I recently went to Archie’s Deli for the first time. My dad, who lives in Sun City, told Andy & me about this New York Jewish deli in Surprise, so I figured we’d have to try it.
I loved their Pastrami Reuben, so when I found out they had red velvet cake for dessert, I eagerly ordered it. My first surprise was when it got to my table as a cupcake. It was piled high with sweet cream cheese topping, which was very pretty, but I was eager to taste the cake– would it be chocolaty enough? Alas, I could detect no cocoa flavor at all. I don’t know about you, but I love a red velvet cake with a distinct hint of cocoa. I could neither taste nor see any hint of cocoa in this cake.

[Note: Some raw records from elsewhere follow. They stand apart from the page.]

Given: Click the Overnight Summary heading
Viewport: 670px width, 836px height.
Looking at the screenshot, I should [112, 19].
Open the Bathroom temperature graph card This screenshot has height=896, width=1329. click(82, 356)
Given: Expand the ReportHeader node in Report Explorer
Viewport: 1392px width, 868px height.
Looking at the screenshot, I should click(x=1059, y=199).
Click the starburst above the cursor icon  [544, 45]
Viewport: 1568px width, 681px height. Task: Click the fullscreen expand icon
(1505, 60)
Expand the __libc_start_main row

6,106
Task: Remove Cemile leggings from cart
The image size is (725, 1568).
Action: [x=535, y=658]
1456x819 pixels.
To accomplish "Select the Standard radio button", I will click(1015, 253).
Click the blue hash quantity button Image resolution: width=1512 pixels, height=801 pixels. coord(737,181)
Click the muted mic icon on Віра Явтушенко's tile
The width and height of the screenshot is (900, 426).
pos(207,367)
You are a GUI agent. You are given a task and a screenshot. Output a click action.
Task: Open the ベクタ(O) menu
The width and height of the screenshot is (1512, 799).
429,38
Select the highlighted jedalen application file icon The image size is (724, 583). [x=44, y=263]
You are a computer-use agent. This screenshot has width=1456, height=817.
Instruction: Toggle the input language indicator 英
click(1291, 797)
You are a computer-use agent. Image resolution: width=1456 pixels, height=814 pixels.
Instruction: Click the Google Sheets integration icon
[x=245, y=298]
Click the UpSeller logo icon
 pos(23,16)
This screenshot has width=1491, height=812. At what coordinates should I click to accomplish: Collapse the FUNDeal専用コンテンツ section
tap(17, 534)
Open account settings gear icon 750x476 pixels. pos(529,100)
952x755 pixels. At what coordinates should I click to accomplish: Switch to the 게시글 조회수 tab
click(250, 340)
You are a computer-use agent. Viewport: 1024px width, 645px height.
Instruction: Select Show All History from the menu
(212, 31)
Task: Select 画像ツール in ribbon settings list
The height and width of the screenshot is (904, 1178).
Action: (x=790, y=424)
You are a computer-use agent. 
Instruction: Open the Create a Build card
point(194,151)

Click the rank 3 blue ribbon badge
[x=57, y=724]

Apparently, there is some debate over how much cocoa to add to a red velvet cake– or even whether to add cocoa at all! (This amazes me.) I Googled ‘red velvet cake recipe’ (no quotes), and found this recipe among the top results. It only has one teaspoon of cocoa! It has as much vanilla as it has cocoa. Then I Googled ‘red velvet cake enough cocoa’ (again no quotes) and found this fabulous recipe with photos that calls for a full two tablespoons of cocoa! Now we’re talkin’!
What do you think? Cocoa or no? A little or a lot? Or have you never even had red velvet cake?